New Zealand found out about Canada’s two new dairy innovation programs via media reports, a spokesperson for that country’s Ministry of Foreign Affairs and Trade told iPolitics in an email. “We therefore sought information from Canada to ensure it was meeting its obligation under the WTO Agreement on Agriculture to notify the WTO membership of all new and modified programmes.
“New Zealand therefore believes that a DS:2 notification, which details members’ domestic support spending, should be submitted soon. We have asked similar questions of other members in the past, and will continue to encourage other WTO members to lead by example when it comes to submitting timely notifications.”
Under international trade rules, all member countries are required to notify the WTO of changes to domestic supports. Agriculture and Agri-Food Canada told iPolitics in an email the two programs will be included in Canada’s 2017 domestic support notification when it is presented to the WTO Committee on Agriculture. Canada’s last domestic support notification was in 2013, the department said.

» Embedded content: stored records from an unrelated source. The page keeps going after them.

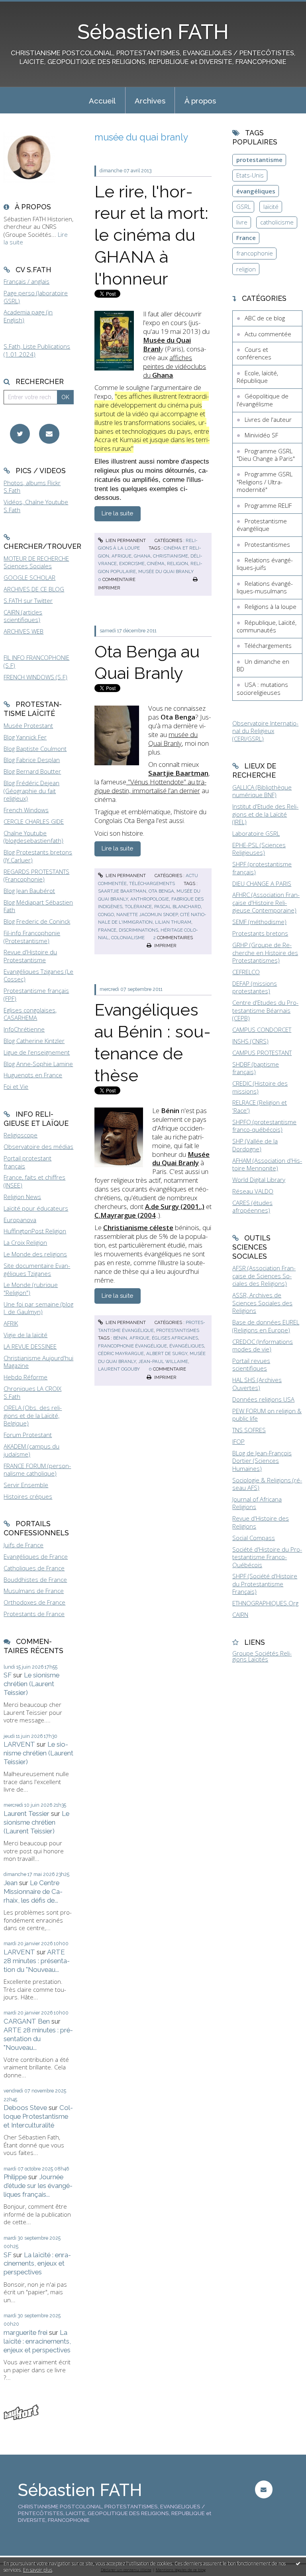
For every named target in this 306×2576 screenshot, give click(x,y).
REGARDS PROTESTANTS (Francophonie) (36, 875)
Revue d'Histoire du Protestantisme (30, 956)
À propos (200, 100)
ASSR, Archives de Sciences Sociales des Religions (262, 1302)
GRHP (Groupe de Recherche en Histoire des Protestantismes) (265, 952)
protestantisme (259, 160)
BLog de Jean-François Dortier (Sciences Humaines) (262, 1460)
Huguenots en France (33, 1075)
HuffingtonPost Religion (35, 1231)
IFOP (238, 1441)
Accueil (102, 100)
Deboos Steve (25, 2108)
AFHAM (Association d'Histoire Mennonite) (267, 1164)
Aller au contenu (26, 6)
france (107, 930)
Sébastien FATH (153, 32)
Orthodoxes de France (34, 1602)
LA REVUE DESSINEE (30, 1346)
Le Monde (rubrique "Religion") (31, 1289)
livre (241, 222)
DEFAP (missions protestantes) (254, 987)
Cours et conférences (254, 353)
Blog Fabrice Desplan (32, 760)
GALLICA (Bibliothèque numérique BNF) (262, 791)
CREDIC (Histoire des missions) (260, 1087)
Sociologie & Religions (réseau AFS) (267, 1484)
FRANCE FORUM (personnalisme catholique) (37, 1470)
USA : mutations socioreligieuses (262, 688)
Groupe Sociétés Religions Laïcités (262, 1656)
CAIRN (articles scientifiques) (23, 616)
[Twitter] (20, 434)
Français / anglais (26, 281)
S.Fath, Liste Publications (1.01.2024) (37, 350)
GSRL (243, 207)
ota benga (161, 891)
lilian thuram (173, 922)
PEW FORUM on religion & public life (267, 1415)
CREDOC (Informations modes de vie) (262, 1345)
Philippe (15, 2177)
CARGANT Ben (27, 2021)
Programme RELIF (268, 505)
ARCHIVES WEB (23, 631)
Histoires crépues (28, 1496)
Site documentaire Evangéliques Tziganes (37, 1269)
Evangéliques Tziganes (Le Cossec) (38, 975)
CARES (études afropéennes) (252, 1207)
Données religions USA (263, 1399)
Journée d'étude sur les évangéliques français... (38, 2185)
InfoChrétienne (24, 1029)
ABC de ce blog (265, 318)
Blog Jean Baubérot (29, 891)
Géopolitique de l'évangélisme (262, 400)
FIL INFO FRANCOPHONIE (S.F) (36, 661)
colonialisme (128, 937)
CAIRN (240, 1615)
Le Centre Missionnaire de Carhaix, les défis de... (33, 1891)
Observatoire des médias (38, 1147)
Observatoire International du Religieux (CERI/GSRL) (265, 731)
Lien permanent (125, 540)
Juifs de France (23, 1545)
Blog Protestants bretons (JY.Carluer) (38, 856)
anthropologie (149, 899)
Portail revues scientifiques (251, 1365)
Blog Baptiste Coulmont (35, 749)
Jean (11, 1883)
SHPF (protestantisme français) (262, 868)
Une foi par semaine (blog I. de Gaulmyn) (38, 1308)
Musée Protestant (28, 725)
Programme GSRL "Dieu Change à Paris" (266, 455)
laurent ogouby (119, 1369)
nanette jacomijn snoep (147, 914)
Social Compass (253, 1538)
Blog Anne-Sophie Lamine (38, 1064)
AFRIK (11, 1323)
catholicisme (277, 222)
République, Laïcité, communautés (266, 626)
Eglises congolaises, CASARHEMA (30, 1014)
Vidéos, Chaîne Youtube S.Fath (36, 506)
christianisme (170, 556)
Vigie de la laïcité (25, 1335)
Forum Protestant (28, 1435)
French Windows (26, 810)
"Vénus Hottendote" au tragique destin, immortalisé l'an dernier (150, 786)
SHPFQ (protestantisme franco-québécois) (264, 1126)
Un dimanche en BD (263, 665)
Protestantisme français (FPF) (36, 994)
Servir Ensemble (26, 1485)
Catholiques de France (34, 1568)
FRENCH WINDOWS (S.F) (35, 677)
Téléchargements (152, 883)
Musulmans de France (34, 1591)
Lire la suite (117, 513)
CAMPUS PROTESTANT (262, 1053)
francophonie (254, 253)
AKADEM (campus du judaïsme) (31, 1450)
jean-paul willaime (163, 1361)
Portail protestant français (27, 1162)
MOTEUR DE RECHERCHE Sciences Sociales (36, 562)
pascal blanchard (177, 906)
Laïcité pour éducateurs (36, 1208)
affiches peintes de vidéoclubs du (174, 366)
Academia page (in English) (28, 316)
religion (177, 563)
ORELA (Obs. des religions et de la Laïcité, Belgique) (33, 1415)
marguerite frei (25, 2332)
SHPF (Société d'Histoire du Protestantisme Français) (264, 1583)
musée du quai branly (166, 571)
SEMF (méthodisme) (259, 922)
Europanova (20, 1220)
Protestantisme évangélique (262, 525)
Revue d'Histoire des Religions (260, 1522)
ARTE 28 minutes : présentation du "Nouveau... (37, 1960)
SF (8, 1675)
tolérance (138, 906)
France (246, 238)
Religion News (22, 1197)
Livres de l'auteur (268, 419)
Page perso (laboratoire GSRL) (36, 297)
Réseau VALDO (252, 1191)
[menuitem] (102, 100)
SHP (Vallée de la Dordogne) (255, 1145)
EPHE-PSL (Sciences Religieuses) (259, 849)
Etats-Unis (250, 175)
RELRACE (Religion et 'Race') (259, 1106)
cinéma (156, 563)
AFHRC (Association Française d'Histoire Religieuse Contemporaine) (266, 902)
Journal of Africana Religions (257, 1503)
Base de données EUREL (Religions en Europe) (265, 1326)
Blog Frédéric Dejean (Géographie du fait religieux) (31, 790)
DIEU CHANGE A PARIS (261, 883)
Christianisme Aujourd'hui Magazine (38, 1362)
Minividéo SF (261, 435)
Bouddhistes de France (35, 1579)
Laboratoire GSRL (256, 833)
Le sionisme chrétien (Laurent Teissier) (31, 1684)
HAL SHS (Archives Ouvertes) (257, 1384)
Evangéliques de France (36, 1556)
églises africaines (175, 1338)
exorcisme (132, 563)
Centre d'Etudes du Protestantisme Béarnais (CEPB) (265, 1010)
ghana (142, 556)
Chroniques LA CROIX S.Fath (32, 1392)
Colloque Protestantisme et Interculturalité (38, 2116)
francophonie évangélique (132, 1346)
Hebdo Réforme (25, 1377)
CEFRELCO (246, 972)
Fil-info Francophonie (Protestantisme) (32, 937)
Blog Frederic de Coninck (37, 921)
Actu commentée (268, 334)
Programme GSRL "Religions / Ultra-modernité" (264, 481)
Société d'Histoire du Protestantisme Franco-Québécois (267, 1557)
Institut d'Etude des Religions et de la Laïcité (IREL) (265, 814)
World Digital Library (258, 1180)
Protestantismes (177, 1330)
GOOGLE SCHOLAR (29, 577)
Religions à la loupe (270, 606)
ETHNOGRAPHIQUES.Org (265, 1603)
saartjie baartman (122, 891)
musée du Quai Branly (173, 739)
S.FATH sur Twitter (28, 601)
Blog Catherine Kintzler (34, 1041)
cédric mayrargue (121, 1353)
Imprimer (165, 945)
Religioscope (20, 1135)
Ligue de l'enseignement (37, 1052)
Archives (150, 100)
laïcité (271, 207)
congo (106, 914)
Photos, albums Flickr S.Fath (32, 487)
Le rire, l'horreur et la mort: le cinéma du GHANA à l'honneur (151, 235)
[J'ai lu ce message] (298, 2563)
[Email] (49, 434)
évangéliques (186, 1346)
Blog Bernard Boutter (32, 771)
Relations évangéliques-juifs (265, 564)
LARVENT (19, 1744)
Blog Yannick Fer (25, 737)
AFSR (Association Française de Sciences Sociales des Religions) (264, 1275)
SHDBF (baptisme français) (255, 1068)
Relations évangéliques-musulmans (265, 587)
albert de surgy (166, 1353)
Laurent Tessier (26, 1813)
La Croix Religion (25, 1242)
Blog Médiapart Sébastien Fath (38, 906)
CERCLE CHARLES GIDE (34, 821)
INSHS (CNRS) (250, 1041)
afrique (121, 556)
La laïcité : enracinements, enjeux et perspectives (37, 2263)
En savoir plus (37, 2569)
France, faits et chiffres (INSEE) (34, 1181)
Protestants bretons (260, 933)
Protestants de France (34, 1614)
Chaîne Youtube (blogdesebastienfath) (33, 837)
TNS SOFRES (249, 1430)
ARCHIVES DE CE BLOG (34, 589)
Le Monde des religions (35, 1254)
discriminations (138, 930)
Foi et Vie (16, 1086)
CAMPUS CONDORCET (261, 1030)
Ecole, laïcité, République (257, 377)
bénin (120, 1338)
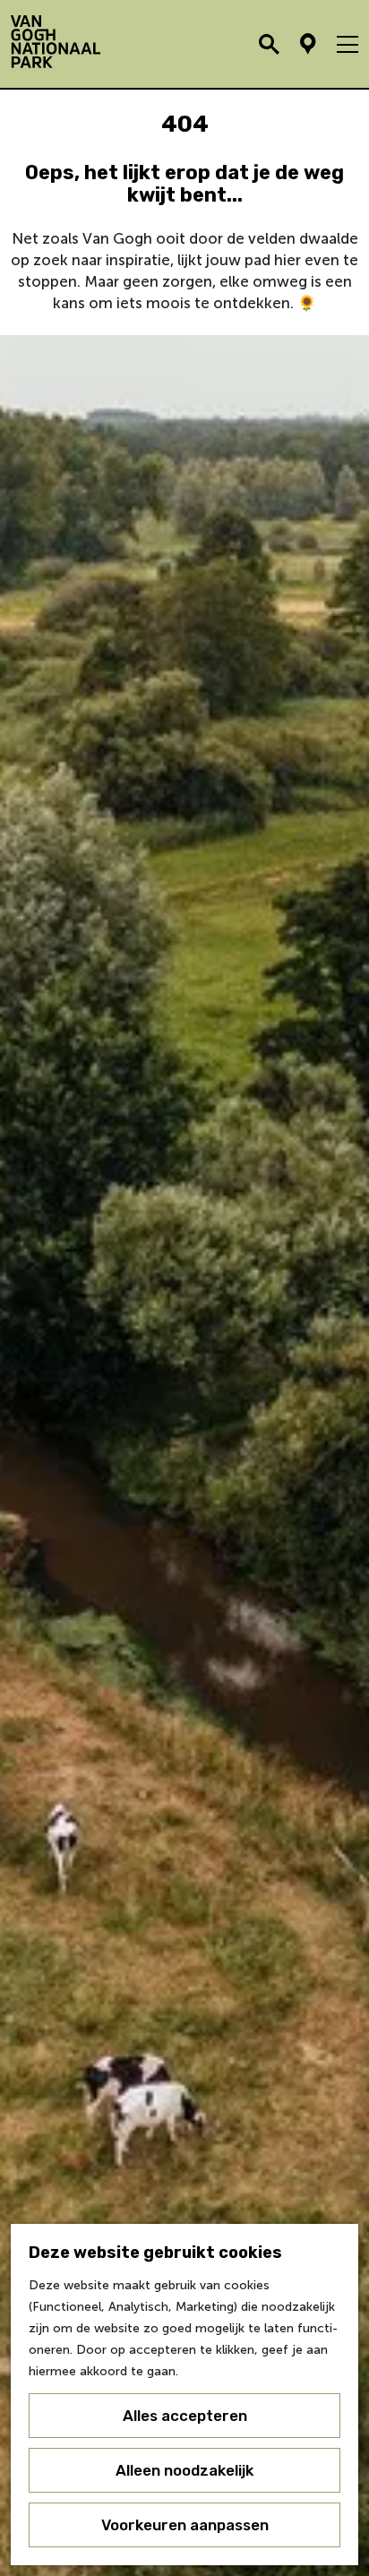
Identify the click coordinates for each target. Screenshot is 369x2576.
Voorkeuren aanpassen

The status of the new domestic innovation funds wasn’t the only dairy issue raised at the October WTO agriculture meeting, where Canada has long been pressured to eliminate its quota-based supply management system. The system regulates the domestic production of eggs, poultry, and dairy.
At the October WTO meeting, Canada also fielded questions from the United States, New Zealand and Australia about its pending national ingredient strategy – a policy still being negotiated between Canadian farmers and processors.
Ottawa has said the pending national ingredient strategy is an industry initiative.
One piece of the strategy, which created the new Class 7 pricing rules for milk ingredients, has been in place since February 2017. The new classification is vehemently opposed by the United States dairy industry.
American dairy farmers insist the new class, which applies to goods like milk proteins, has priced them out of the Canadian market. Canadian officials insist the new classification is not impeding dairy trade and meets international trade requirements.
American trade negotiators have demanded the class be eliminated within a renegotiated North American Free Trade Agreement as part of its larger dairy demands, which includes the elimination of all tariffs on supply managed goods within a decade. Canada has firmly rejected those demands.